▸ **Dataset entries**
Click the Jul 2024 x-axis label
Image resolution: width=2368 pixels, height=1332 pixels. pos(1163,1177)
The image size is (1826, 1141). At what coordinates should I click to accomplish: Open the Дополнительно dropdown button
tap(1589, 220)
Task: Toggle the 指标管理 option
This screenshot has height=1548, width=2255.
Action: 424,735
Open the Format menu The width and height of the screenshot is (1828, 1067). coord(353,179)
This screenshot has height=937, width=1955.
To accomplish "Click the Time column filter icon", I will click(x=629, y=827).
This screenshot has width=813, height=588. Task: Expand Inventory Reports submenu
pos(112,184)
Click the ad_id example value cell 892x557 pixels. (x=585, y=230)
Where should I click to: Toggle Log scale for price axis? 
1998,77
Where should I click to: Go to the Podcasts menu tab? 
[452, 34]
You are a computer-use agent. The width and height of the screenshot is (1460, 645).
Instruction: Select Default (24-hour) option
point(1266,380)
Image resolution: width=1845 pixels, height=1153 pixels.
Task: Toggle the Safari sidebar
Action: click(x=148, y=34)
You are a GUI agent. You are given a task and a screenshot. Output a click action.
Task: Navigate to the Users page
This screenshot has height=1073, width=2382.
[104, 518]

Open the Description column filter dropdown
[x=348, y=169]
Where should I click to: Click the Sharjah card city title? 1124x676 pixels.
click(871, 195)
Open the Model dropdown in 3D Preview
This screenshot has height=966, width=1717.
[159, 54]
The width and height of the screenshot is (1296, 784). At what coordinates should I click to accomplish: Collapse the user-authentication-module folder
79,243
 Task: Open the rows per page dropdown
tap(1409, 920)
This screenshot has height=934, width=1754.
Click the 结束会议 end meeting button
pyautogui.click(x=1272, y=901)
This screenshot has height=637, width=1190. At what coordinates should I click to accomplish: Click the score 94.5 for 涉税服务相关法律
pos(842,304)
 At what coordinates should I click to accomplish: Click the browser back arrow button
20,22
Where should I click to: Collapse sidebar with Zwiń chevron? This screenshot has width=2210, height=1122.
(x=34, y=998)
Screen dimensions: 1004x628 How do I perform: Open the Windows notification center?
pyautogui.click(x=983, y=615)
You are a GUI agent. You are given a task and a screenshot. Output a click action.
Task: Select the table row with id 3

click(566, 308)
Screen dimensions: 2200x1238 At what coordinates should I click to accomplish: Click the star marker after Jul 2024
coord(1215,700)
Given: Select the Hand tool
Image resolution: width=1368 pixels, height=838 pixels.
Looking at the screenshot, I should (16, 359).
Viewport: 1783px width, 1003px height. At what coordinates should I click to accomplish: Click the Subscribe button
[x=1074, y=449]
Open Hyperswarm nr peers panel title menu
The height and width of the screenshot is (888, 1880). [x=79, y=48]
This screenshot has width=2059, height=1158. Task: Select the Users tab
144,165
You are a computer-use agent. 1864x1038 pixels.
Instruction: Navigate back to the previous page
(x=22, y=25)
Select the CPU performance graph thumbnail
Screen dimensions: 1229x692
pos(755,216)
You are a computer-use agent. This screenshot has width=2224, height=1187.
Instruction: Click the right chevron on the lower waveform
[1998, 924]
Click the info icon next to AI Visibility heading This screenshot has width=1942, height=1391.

▸ **WHAT YOU SHOULD DO**
All of the entries must be printed again exactly as given.

▸ **RESULT FOR THIS EXERCISE**
Click the Jul 2024 x-axis label
Image resolution: width=2368 pixels, height=1332 pixels. pos(1163,1177)
The image size is (1826, 1141). At what coordinates should I click to accomplish: Open the Дополнительно dropdown button
tap(1589, 220)
Task: Toggle the 指标管理 option
This screenshot has height=1548, width=2255.
Action: 424,735
Open the Format menu The width and height of the screenshot is (1828, 1067). coord(353,179)
This screenshot has height=937, width=1955.
To accomplish "Click the Time column filter icon", I will click(x=629, y=827).
This screenshot has width=813, height=588. Task: Expand Inventory Reports submenu
pos(112,184)
Click the ad_id example value cell 892x557 pixels. (x=585, y=230)
Where should I click to: Toggle Log scale for price axis? 
1998,77
Where should I click to: Go to the Podcasts menu tab? 
[452, 34]
You are a computer-use agent. The width and height of the screenshot is (1460, 645).
Instruction: Select Default (24-hour) option
point(1266,380)
Image resolution: width=1845 pixels, height=1153 pixels.
Task: Toggle the Safari sidebar
Action: click(x=148, y=34)
You are a GUI agent. You are given a task and a screenshot. Output a click action.
Task: Navigate to the Users page
This screenshot has height=1073, width=2382.
[104, 518]

Open the Description column filter dropdown
[x=348, y=169]
Where should I click to: Click the Sharjah card city title? 1124x676 pixels.
click(871, 195)
Open the Model dropdown in 3D Preview
This screenshot has height=966, width=1717.
[159, 54]
The width and height of the screenshot is (1296, 784). At what coordinates should I click to accomplish: Collapse the user-authentication-module folder
79,243
 Task: Open the rows per page dropdown
tap(1409, 920)
This screenshot has height=934, width=1754.
Click the 结束会议 end meeting button
pyautogui.click(x=1272, y=901)
This screenshot has height=637, width=1190. At what coordinates should I click to accomplish: Click the score 94.5 for 涉税服务相关法律
pos(842,304)
 At what coordinates should I click to accomplish: Click the browser back arrow button
20,22
Where should I click to: Collapse sidebar with Zwiń chevron? This screenshot has width=2210, height=1122.
(x=34, y=998)
Screen dimensions: 1004x628 How do I perform: Open the Windows notification center?
pyautogui.click(x=983, y=615)
You are a GUI agent. You are given a task and a screenshot. Output a click action.
Task: Select the table row with id 3

click(566, 308)
Screen dimensions: 2200x1238 At what coordinates should I click to accomplish: Click the star marker after Jul 2024
coord(1215,700)
Given: Select the Hand tool
Image resolution: width=1368 pixels, height=838 pixels.
Looking at the screenshot, I should (16, 359).
Viewport: 1783px width, 1003px height. At what coordinates should I click to accomplish: Click the Subscribe button
[x=1074, y=449]
Open Hyperswarm nr peers panel title menu
The height and width of the screenshot is (888, 1880). [x=79, y=48]
This screenshot has width=2059, height=1158. Task: Select the Users tab
144,165
You are a computer-use agent. 1864x1038 pixels.
Instruction: Navigate back to the previous page
(x=22, y=25)
Select the CPU performance graph thumbnail
Screen dimensions: 1229x692
pos(755,216)
You are a computer-use agent. This screenshot has width=2224, height=1187.
Instruction: Click the right chevron on the lower waveform
[1998, 924]
Click the info icon next to AI Visibility heading This screenshot has width=1942, height=1391.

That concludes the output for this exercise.